Rating:Truth be told, rap music’s often struggled with artists who have a sense of humor. Outside of the outright goofiness of the Biz Markie-types or the turn-of-phrase punchline crowd, hip-hop audiences often don’t know how to take an artist who won’t take themselves too seriously, no matter how seriously they take the music. J-Zone’s been one of the most genuinely entertaining personas in the rap underground, yet while this would be an absolute asset in pretty much every other line of work, to a degree it’s unfortunately overshadowed the fact that he happens to be one of the most consistently innovative and dope producers in the genre. While he retired from live performances in 2006 and releasing music in 2008, his popularity reached a resurgence following his excellent autobiography of industry mishaps Root for the Villain, which has reminded the hip-hop universe how much his presence was both missed and absolutely needed. Thank God and/or Tim Dog, J-Zone has returned with a new album Peter Pan Syndrome.

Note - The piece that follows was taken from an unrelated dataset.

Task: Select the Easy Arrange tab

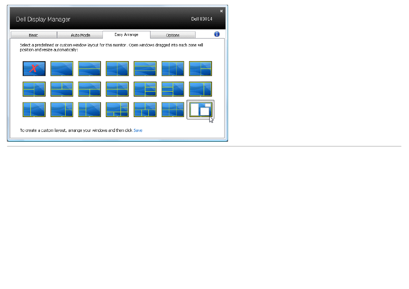Action: pos(126,35)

Ten years ago, J-Zone’s persona in underground hip-hop was the uproariously fun cynical voice that both heckled the game and celebrated the “ig’nant’” side of rap before it was cool. Now, 10 years later, his character has evolved into a lovable curmudgeon, but instead of being a bitter stuck-in-‘93 type like so many of his real life contemporaries, Zone’s isn’t necessarily mad at a changing world. He’s mad that the world’s changed…for this?! Everything from the soft batch nature of the past two decades of R&B to the castrating nature of texting to the silliness of the name-dropping Basquiat trend all get pimp slapped with the sharpest of backhands.
While five years feels like three entire lifetimes in rap, J-Zone sufficiently covers everything that he hadn’t been giving a chance to weigh in on without feeling like Peter Pan Syndrome’s a to-do list of saved ideas. Zone keeps things moving, barely 1/4 of the album’s tracks clock in at over three minutes, allowing him to make some quick great lines and witty observations and then move on to the next one without running it into the ground. J-Zone is also joined by cameos from frequent collaborators Al-Shid and Celph Titled, both of which help make Peter Pan Syndrome feel like a proper addition to J-Zone’s discography. There’s also a handful of instrumentals and sound collages proving his ear and hands are as skilled as they’ve ever been.
While there are certain familiarities with his previous works, Peter Pan Syndrome isn’t another case of a nostalgia act going through the motions or a star re-emerging to hit all of their marks once there’s renewed interest in his output. J-Zone hasn’t cared what anybody’s thought or said about him at any point over the past 15 years, why would that start now? Instead we get J-Zone presenting us with the next logical evolution of his sound and his character. While it may not be the best starting place for new listeners, Peter Pan Syndrome is going to leave longtime fans satisfied.